Written by: Avrohom S. Moller
VaYigash is the third parsha which discusses the dramatic events which took place around Yosef and his brothers. This week begins with a very intense exchange between Yehudah and Yosef climaxing with Yosef’s revelation of his true identity and his brothers’ stunned reaction. Instead of pressing his advantage and telling his brothers that he has prevailed and is vindicated, he comforts them and encourages them. “Do not be saddened or distressed that you sold me to this land, as Hashem has sent me ahead to preserve life.” Yosef repeats this message to his brothers several times, and it is clear that he truly viewed the entire struggle and hardship that he had endured with this perspective. He saw himself as an agent of Hashem to save his family and to save human civilization from a devastating famine and that his brothers had only acted as agents of Hashem to see this grand plan through.

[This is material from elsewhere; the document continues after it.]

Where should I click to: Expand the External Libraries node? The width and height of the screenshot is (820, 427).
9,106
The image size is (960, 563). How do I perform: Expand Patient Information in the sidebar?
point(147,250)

This outlook is definitely rooted in Yosef HaTzaddik’s great faith and belief that, “…one doesn’t nick a figure in this world unless it has been decreed in the world above”(Chulin 7a). Dovid HaMelech expressed a similar sentiment when faced with the horrid curses which Shimi ben Geira hurled at him in his moment of distress. Dovid’s perspective was, ”Hashem told him to curse.” There is also a very important psychological lesson and benefit which should be learned from these great people’s behavior.

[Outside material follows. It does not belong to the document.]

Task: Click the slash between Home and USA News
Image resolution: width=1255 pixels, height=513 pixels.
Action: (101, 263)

Victimhood is a toxic state of being. While some people might be justified in considering themselves victims of circumstance of other people’s bad choices or bad fortune, it is the feeling of victimhood that actually is the most debilitating. People who see themselves as the misfortunate target of negative circumstances feel helpless and don’t have any agency. They engage in self-pity and focus on the injustice of everything that happens to them and take no initiative to better their lot. If a person sees challenges as opportunities to grow or to be part of a bright but unseen future, they are empowered to improve their situation and grow tremendously from the experience.

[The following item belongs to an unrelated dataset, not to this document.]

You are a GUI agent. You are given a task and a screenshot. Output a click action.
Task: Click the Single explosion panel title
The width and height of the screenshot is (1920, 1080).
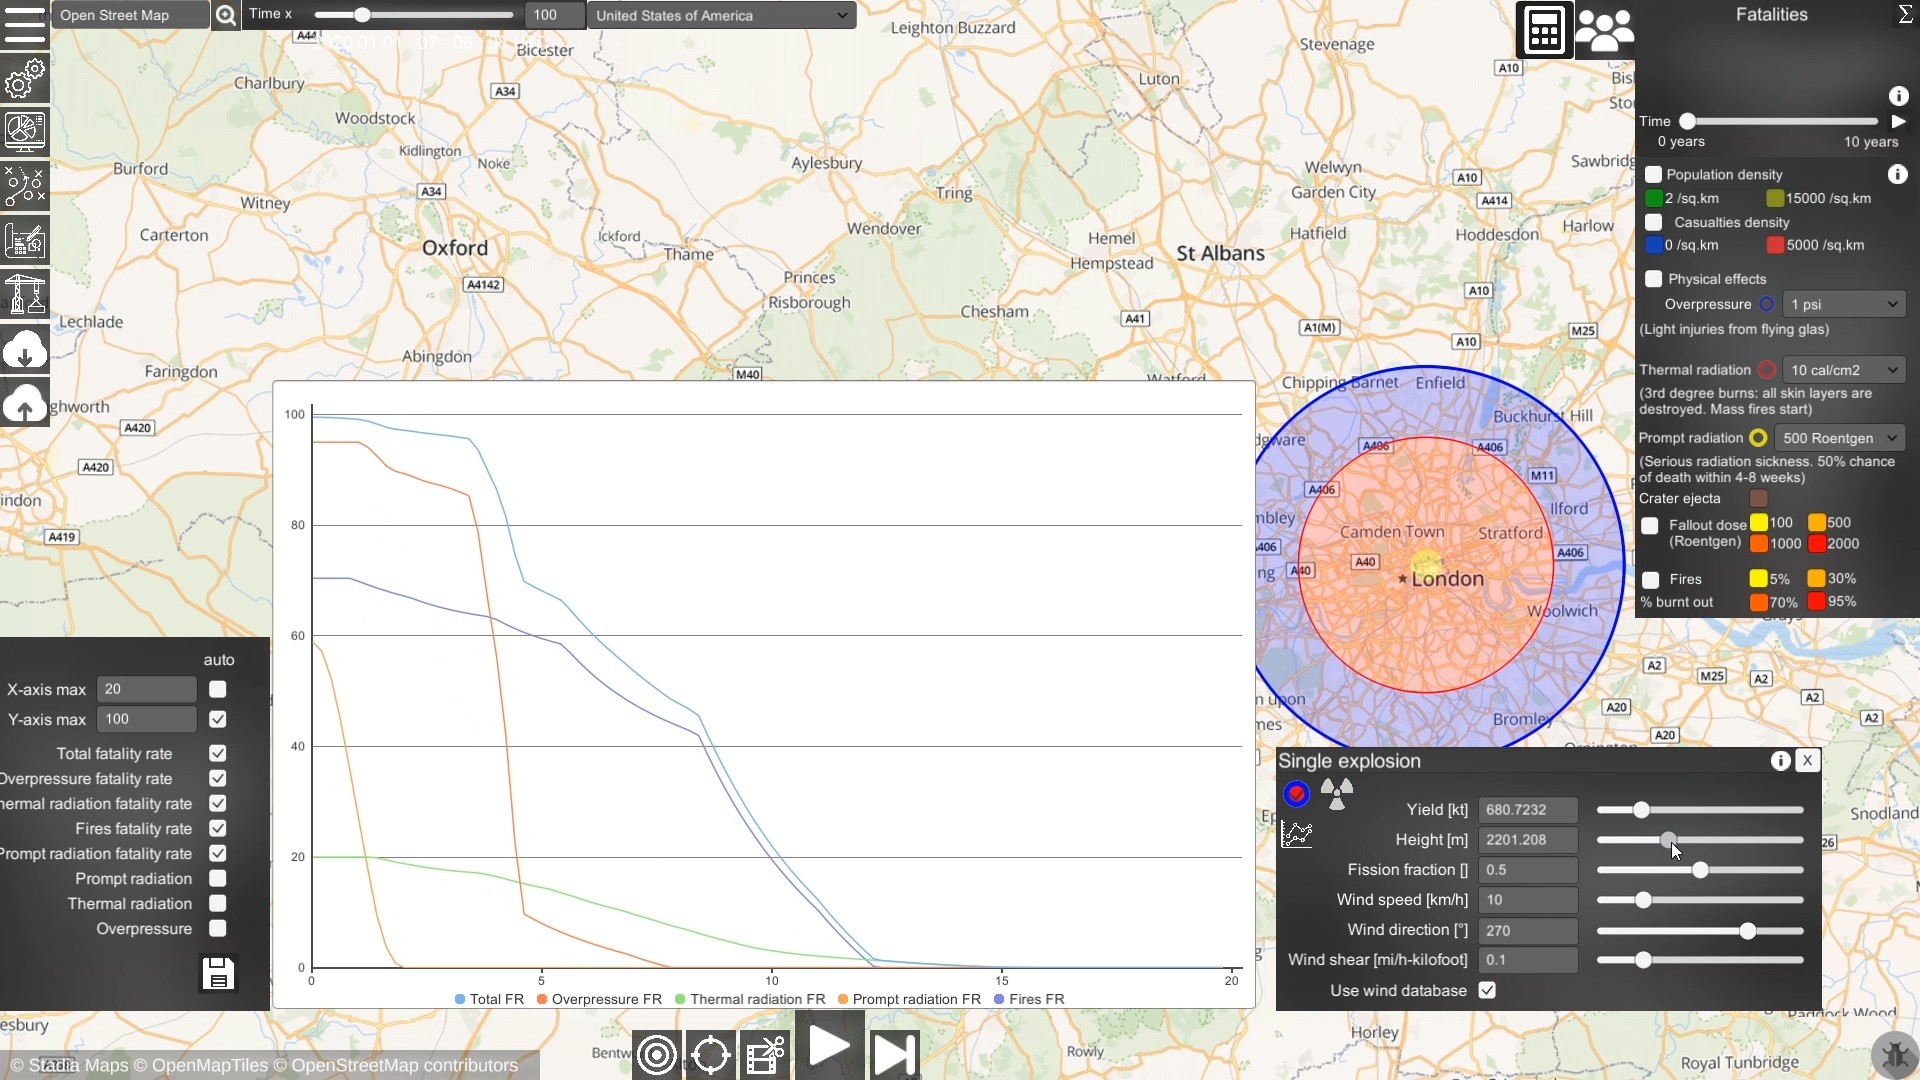tap(1349, 760)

Yosef did exactly that. He could have railed against his brothers, his father, and even Hashem for all the unfair things which had happened to him. That would not have gotten him anywhere, and he would have died in the pit in squalor and self-pity, unknown to anyone. Instead, he became a champion, a powerful man who used his talent and wisdom to save a generation and make a future for his people. This was all a result of his acceptance of what life dealt him, his faith in Hashem and his enormous ability to overlook the pain and wrong inflicted by his family.